Noteworthy Sound Percussion SP6 Attributes
All Birch Builds
The birch wood shells emit expectedly richer, warmer tonality over the SP5 lineup. With higher density birch now across the bass drum and toms, tone complexity improves notably while retaining ample projection suiting most genres.
Sensitivity also increases thanks to the organic construction. Finessed playing activates livelier crack from snares and wider pitch modulation from the mounted toms compared to SP4 and SP5 equivalents.
Protection Extends to Hardware
Alongside the all wood shells, Sound Percussion wisely now adds gig bags for the bass drum pedal and hi-hat stand to prevent stick nicks and dings.
So besides protecting your prized shells, you can safely transport essential hardware to lessons, practice spaces and gigs worry free from damage.
Cymbal & Pedal Improvements
The new ME-751 cymbals shine as well with better balance, far more shimmer and a pleasing bell tone. While budget focused, their cleaner frequencies pleasantly surprised given import quality control roulettes.

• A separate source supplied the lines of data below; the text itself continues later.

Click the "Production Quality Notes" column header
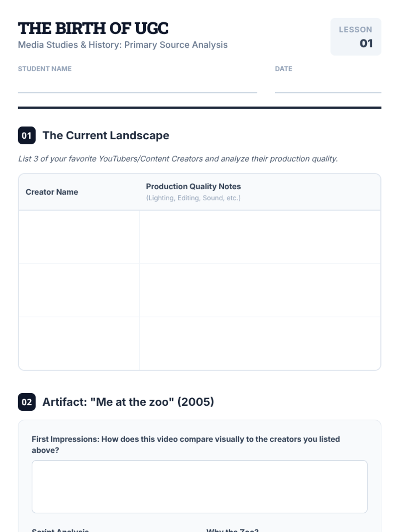The image size is (399, 532). point(193,187)
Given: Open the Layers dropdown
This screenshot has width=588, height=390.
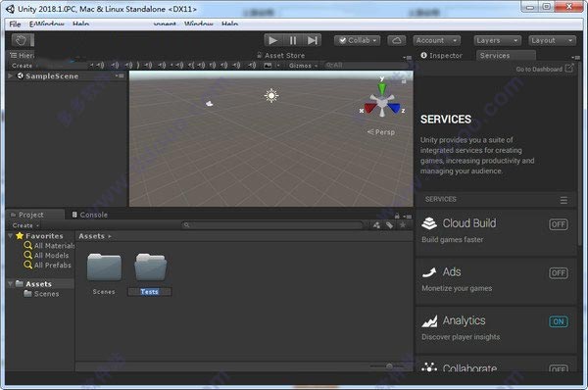Looking at the screenshot, I should coord(497,40).

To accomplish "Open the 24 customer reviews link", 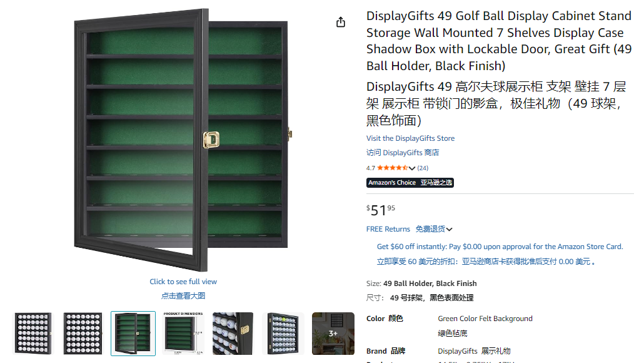I will click(423, 168).
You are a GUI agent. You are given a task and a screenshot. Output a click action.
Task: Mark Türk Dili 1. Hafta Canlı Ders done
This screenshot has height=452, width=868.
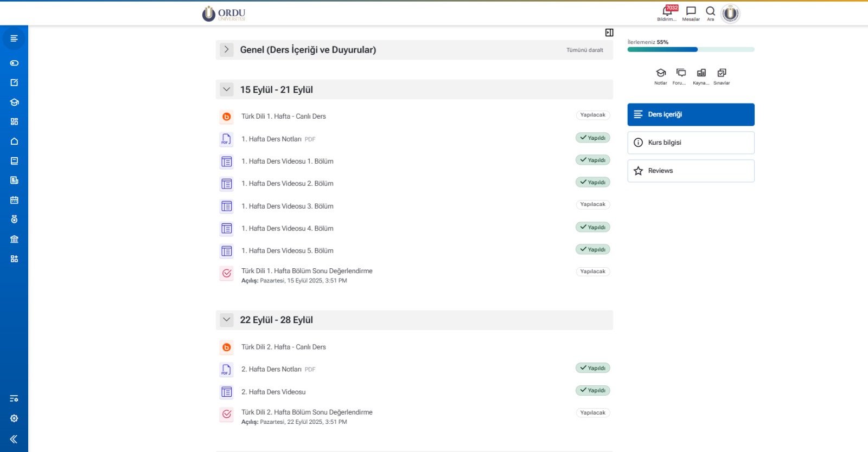(x=592, y=115)
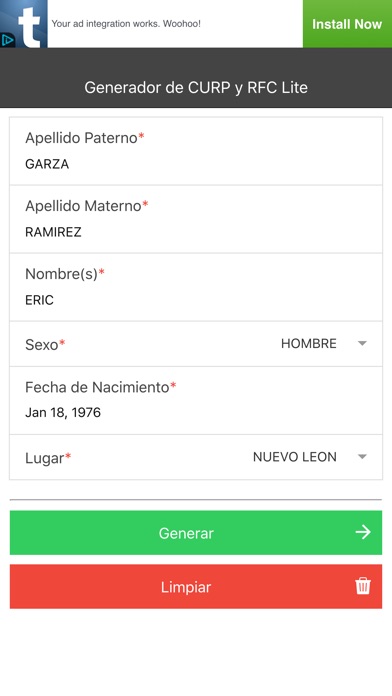The image size is (392, 696).
Task: Open the NUEVO LEON place selector
Action: click(x=295, y=457)

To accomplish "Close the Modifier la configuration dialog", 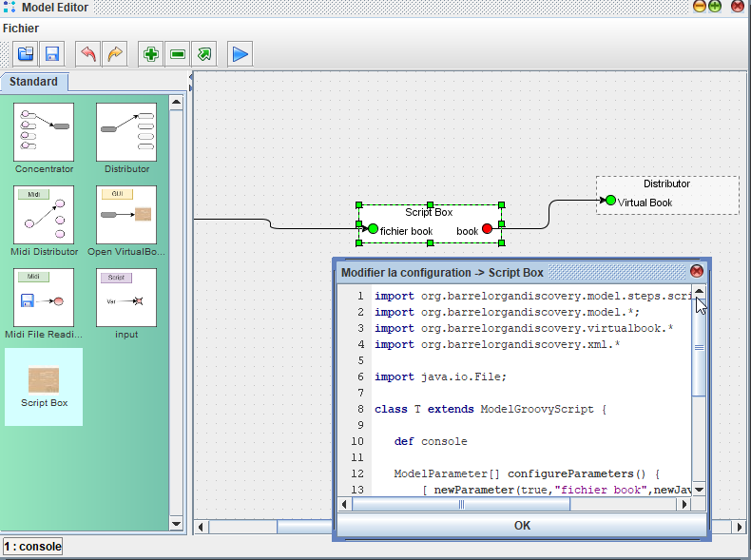I will (x=697, y=271).
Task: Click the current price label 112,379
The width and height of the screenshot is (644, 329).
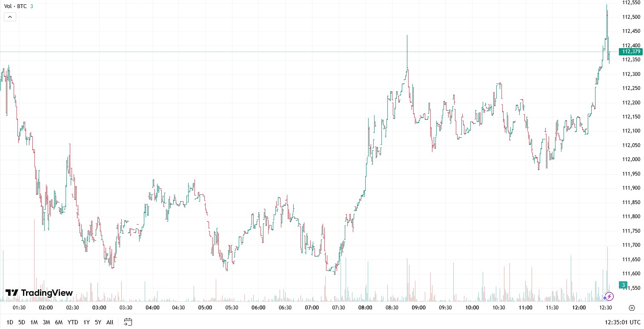Action: [631, 52]
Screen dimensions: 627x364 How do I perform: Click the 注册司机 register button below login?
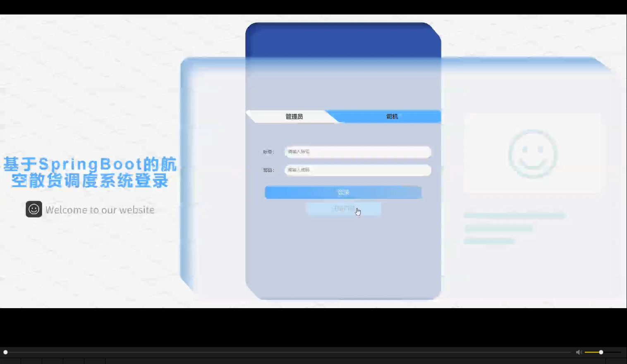point(344,209)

The bass drum pedal also impresses for price class with smooth double stroke action right out of the box courtesy of the new chain driven MPS 66 design.
Sound Percussion SP6 Downsides
But expected cost cutting downsides plague certain facets still.
Hardware Holds Long Term Limitations
Generic stands and mounts anchor at the bottom rung of quality tolerances. So while cymbals and pedals improved markedly, items like tilters and wing nuts require eventual replacing when skill level outpaces their budget leanings.
Thus, the SP6 sets best suit patient drummers focused mastering rhythmic technique first before fixating on pro level hardware nuances later.
QC Inconsistencies Creep In
Additionally, production oversight consistency still nags considering their Chinese outsourced manufacturing aims to minimize expenses.
Multiple reviews cited hardware pieces arriving defective or requiring immediate replacement like flaking cymbals, off-balance thrones crumbing underweight and stripping stand bolts.
So expect to likely swap out random parts routinely despite higher baseline component grades overall. Thankfully Sound Percussion customer service quickly dispatches replacement items once alerted. But anticipate occasional lemons when buying gear crafted this affordably.
Sound Percussion SP6 Review – Best Fit Owners
Given the affordable leap to all wood shells AND extra protection for essential hardware, the SP6 sets delight:
- Advancing teen drummers seeking richer acoustic tonality
- Bargain-hunting adults eyeing premium sound on entry budgets
- Anyone wanting mid-tier components without breaking the bank
- Working drummers requiring durable gig bags
For sly intermediate shoppers focused purely on capability outpacing price, these respectable SP6 configurations start rivaling far pricier branded kit offerings.